Cómo debe ser la aplicación móvil para clientes

Como se suele decir, Menos es más. Una aplicación móvil permite incorporar una gran variedad de utilidades y funciones, pero eso no es necesariamente lo mejor. En MKTGMóvil pensamos que las aplicaciones móviles (o plataformas móviles, como preferimos llamarlas) deben diseñarse caso por caso y siguiendo varios principios:

Utilidad: Queremos que el usuario descargue la aplicación de la empresa, y queremos que la use y la mantenga. Para ello es indispensable que sus funciones y contenidos aporten utilidad al usuario. Añadir cosas que no son útiles es exactamente eso: Inútil.

Facilidad de uso: El cliente quiere encontrar rápidamente lo que busca y evita las complicaciones.
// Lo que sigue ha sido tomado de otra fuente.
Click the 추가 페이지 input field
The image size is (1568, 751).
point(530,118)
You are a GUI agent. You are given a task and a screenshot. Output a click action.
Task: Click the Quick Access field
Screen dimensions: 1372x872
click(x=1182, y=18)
Cuanto más plano y sencillo sea el diseño de la aplicación, mejor.

Carga rápida: Si la aplicación tarda en cargarse el usuario abandonará enseguida el proceso. Tres segundos son una eternidad cuando se carga una aplicación.

Accesible e inmediata: El usuario debe poder conectarse con nuestra empresa de forma sencilla. Si es posible en tiempo real mejor. Poner un chat o un formulario debajo de varias capas de navegación no tiene sentido.

Sencillez de diseño: Cuanto más simple y claro sea el diseño, mejor. La complejidad de diseño supone complejidad de uso, y eso no beneficia los objetivos de la aplicación.

Multiplataforma: Cuantas más posibilidades demos al cliente de acceder a nuestra aplicación, mejor.